◆ BRIEF
Exactly retype the opening line of the entries and every line after it, ending with the line that contains "797x514 pixels.". Skip all pictures.

GIVEN DATA START

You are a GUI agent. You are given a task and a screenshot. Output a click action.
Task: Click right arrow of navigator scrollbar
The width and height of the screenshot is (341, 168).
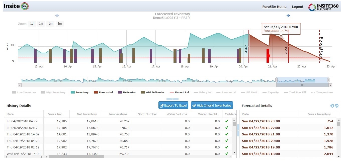(x=330, y=85)
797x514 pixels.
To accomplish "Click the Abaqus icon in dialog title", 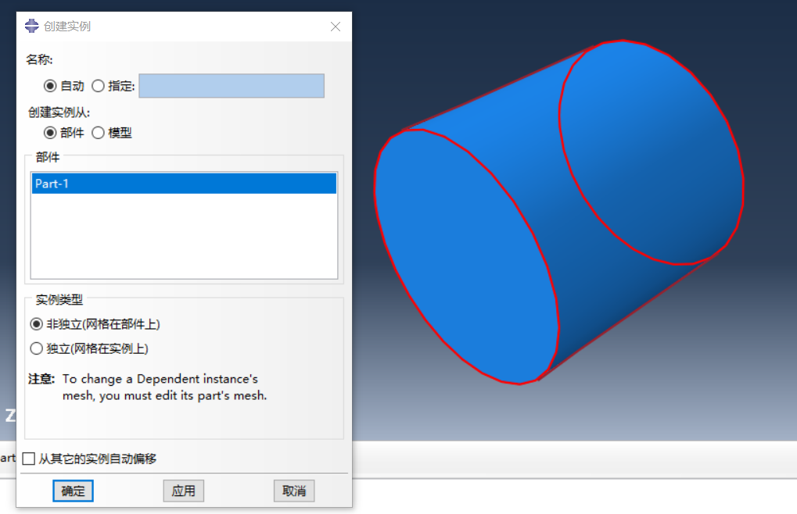I will 32,26.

GIVEN DATA END

◆ OUTPUT BELOW
You are a GUI agent. You are given a task and a screenshot. Output a click action.
Task: Click right arrow of navigator scrollbar
The width and height of the screenshot is (341, 168).
(x=330, y=85)
797x514 pixels.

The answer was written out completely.